ASSIGNMENT ▸ Print, word for word, the portion of the Father Patrick Desbois interview below that falls between "In the unspeakable" and "Dictionary of the Holocaust.", inclusive.

Books
Non-fiction
Author Talk: Father Patrick Desbois
Father Patrick Desbois, a 63-year-old French Roman Catholic priest, once worked with Mother Teresa in Calcutta, building huts for people who were dying of disease and famine. Today, his organization, Yahad-In Unum, documents evidence of the Holocaust as well as investigates the tribal genocides of Myanmar’s Rohingya and the Yazidi in Iraq. Father Debois has published two books on the subject, the Holocaust by Bullets and In Broad Daylight: The Secret Procedure Behind the Holocaust by Bullets. Yahad-In Unum launched an educator training program last year and, in 2016, founded the first and only museum of the Holocaust in Central America in Guatemala. For his work, Desbois has received the Legion of Honor, France’s highest honor; the Medal of Valor from the Simon Wiesenthal Center; and the Humanitarian Award of the United States Holocaust Memorial Museum, among many other honors. He heads the French Bishops’ Committee for Relations with Jews and is a consultant on Jewish relations with the Vatican. This interview has been edited for brevity and clarity.
Why have you devoted your life to uncovering the Nazi genocide against Jews and Roma in Eastern Europe?
It began during a trip in 2002 to Rava-Ruska in Ukraine, where my grandfather, a French soldier, had been in a Nazi prison camp. I knew that 10,000 Jews had been killed there, but when I asked the mayor where they were buried, he seemed not to know. The townspeople did not want to speak of this time. I returned the next year, and a new mayor took me to meet 100 villagers wanting to tell their stories. What drove me then, and still today, is that genocide still happens. It’s not the past, unfortunately. It is part of our present. People need to know the true, horrific history of genocide or they will not recognize it again until it is too late.
How do you assess the rise of fascism and anti-Semitism in contemporary Europe?
The Holocaust was not a tsunami. It came on slow, and we did not see the signs. As I travel across the world, I see people are becoming more nationalistic, anti-Semitic and intolerant. People are beginning to forget the lessons of the Holocaust. It is time for a major revitalization of history and education of past genocides if we are to navigate safely through these volatile times.
What lessons can we learn from the Holocaust?
In the unspeakable actions of the Holocaust we see a pattern. Yahad-In Unum has revealed a chilling connection to today’s world. Modern terrorists have adopted the same method of improvised shootings and executions as were used by Nazi killing units during World War II. We have seen this with the genocides of the Yazidi people in Iraq and the Rohingya people in recent years.
What are your plans for the future?
Yahad-In Unum is now in a race against time. No more than three years remain to capture the eyewitness accounts of living witnesses and locate the remaining mass killing sites before all living testimony is silenced forever. We are committed to ensuring that the history of these atrocities does not die with the last witnesses and uncovering as much as we can in that time.
Jack Fischel is author of The Holocaust and The Historical Dictionary of the Holocaust.

SUPPLIED DATA ▸
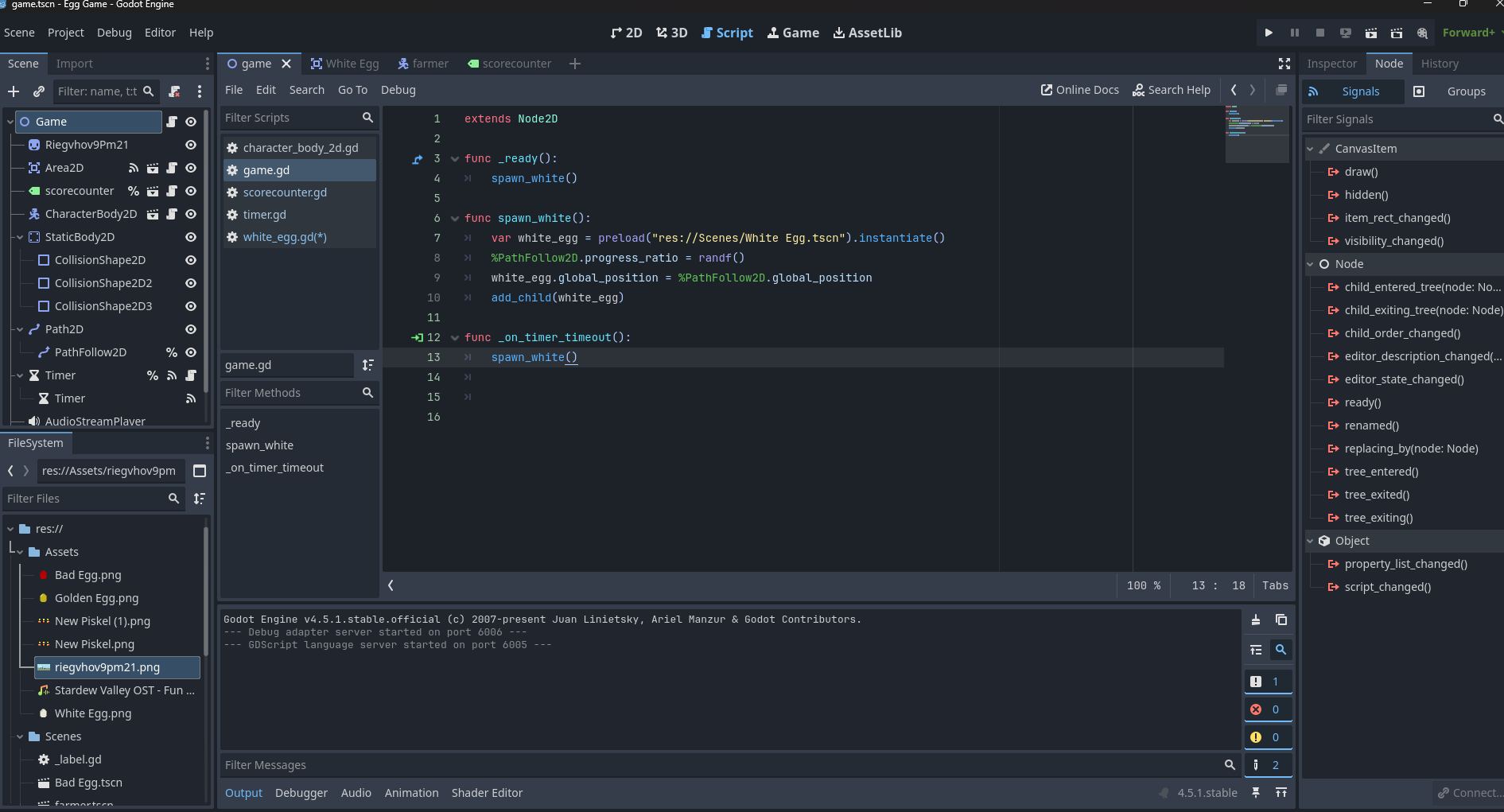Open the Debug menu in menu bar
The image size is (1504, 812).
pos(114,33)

--

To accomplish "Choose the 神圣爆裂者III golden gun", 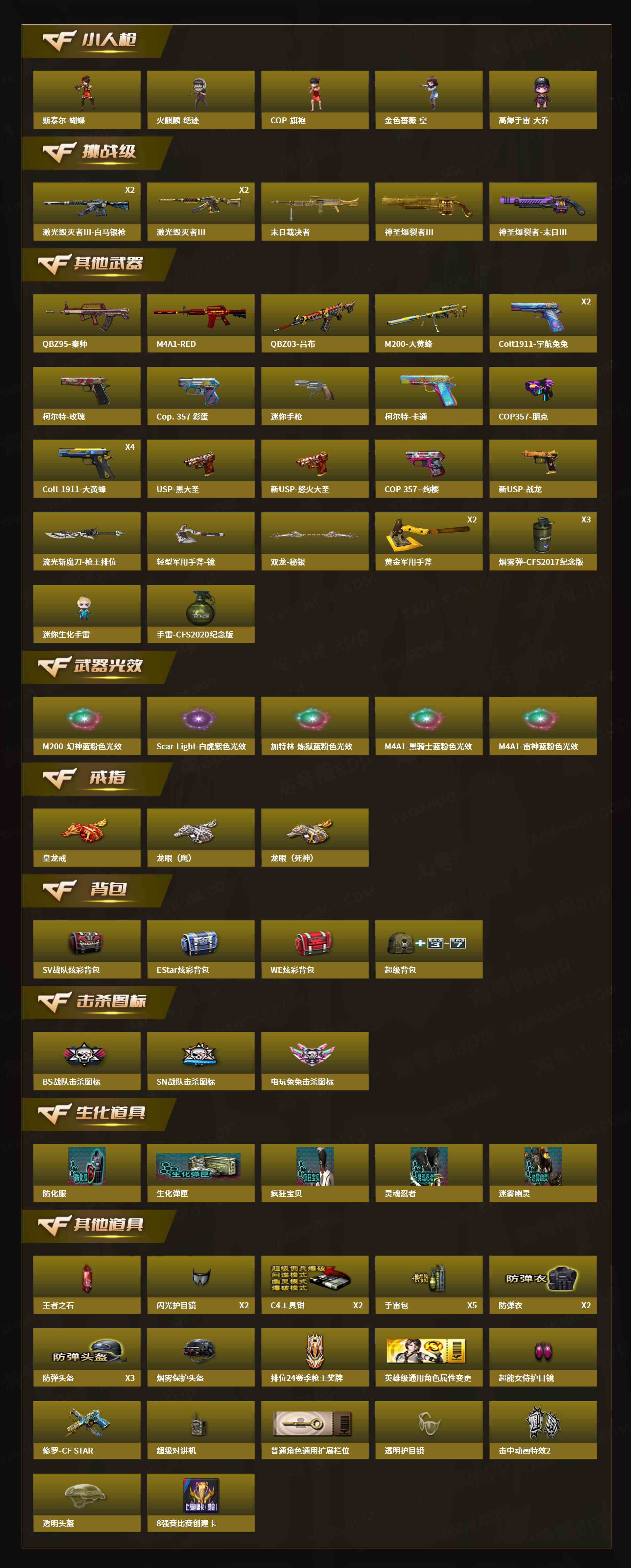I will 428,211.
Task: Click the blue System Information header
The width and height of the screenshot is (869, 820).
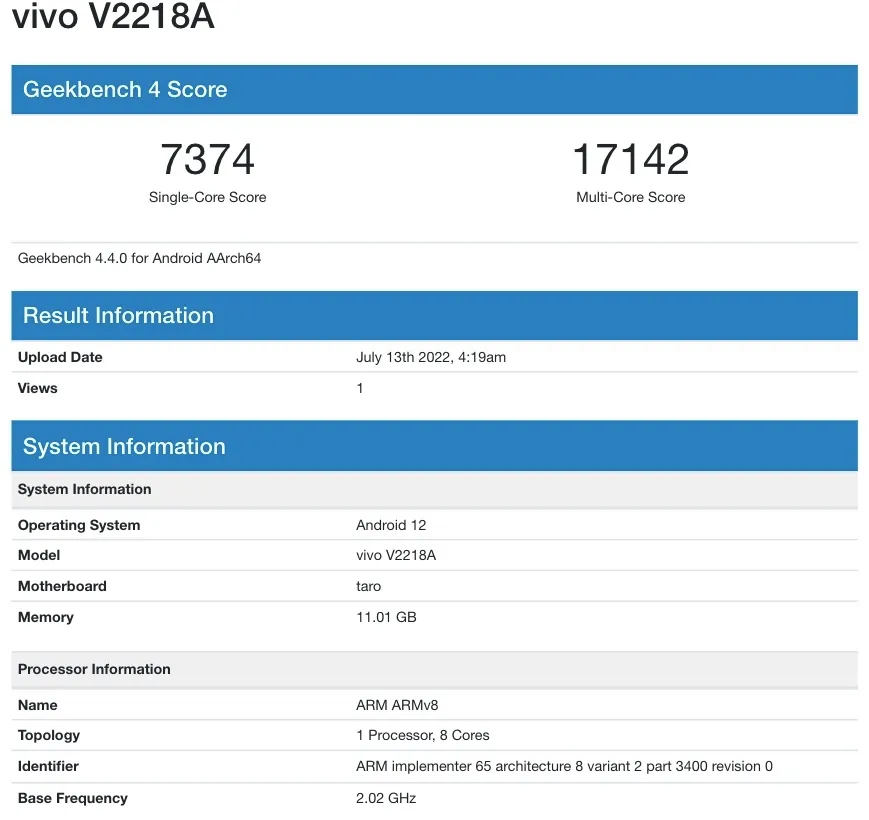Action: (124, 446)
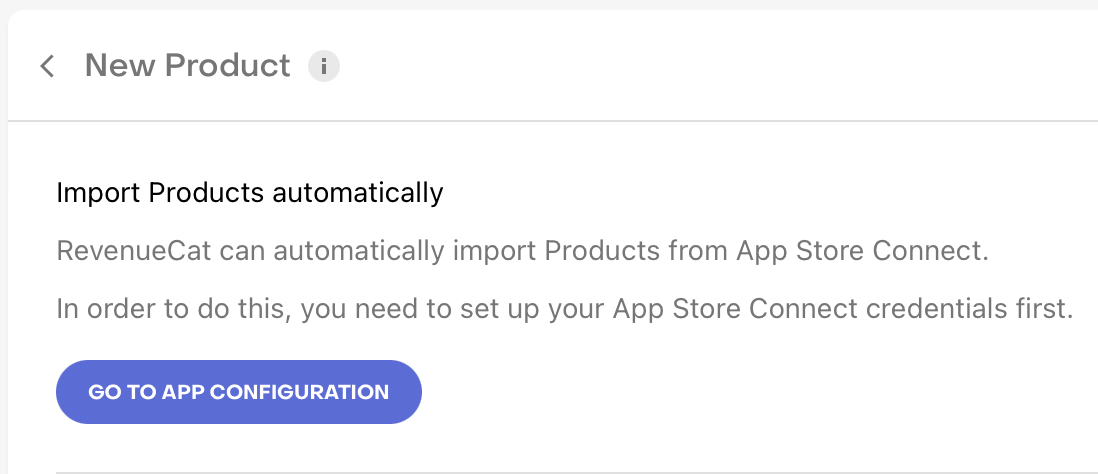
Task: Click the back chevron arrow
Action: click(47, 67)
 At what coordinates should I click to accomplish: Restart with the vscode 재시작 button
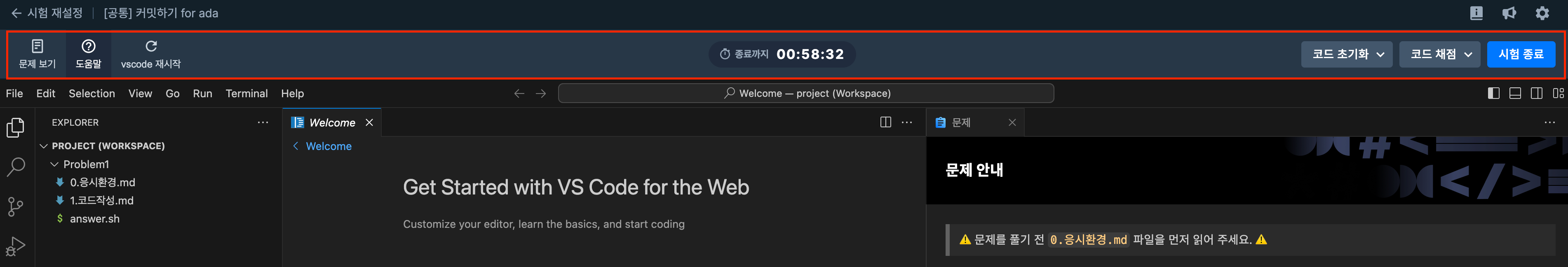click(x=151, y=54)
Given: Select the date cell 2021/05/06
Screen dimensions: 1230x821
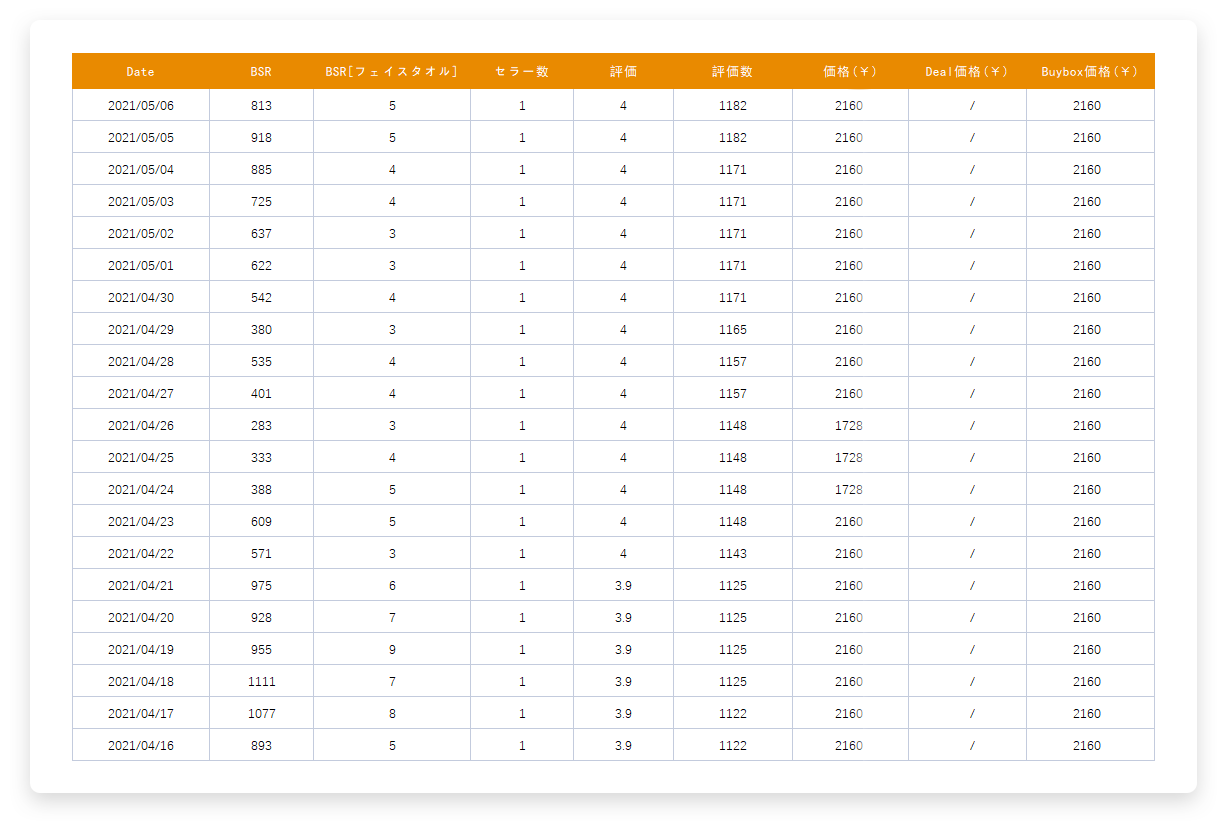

SOLUTION TO THIS PROBLEM ▸
In the unspeakable actions of the Holocaust we see a pattern. Yahad-In Unum has revealed a chilling connection to today’s world. Modern terrorists have adopted the same method of improvised shootings and executions as were used by Nazi killing units during World War II. We have seen this with the genocides of the Yazidi people in Iraq and the Rohingya people in recent years.
What are your plans for the future?
Yahad-In Unum is now in a race against time. No more than three years remain to capture the eyewitness accounts of living witnesses and locate the remaining mass killing sites before all living testimony is silenced forever. We are committed to ensuring that the history of these atrocities does not die with the last witnesses and uncovering as much as we can in that time.
Jack Fischel is author of The Holocaust and The Historical Dictionary of the Holocaust.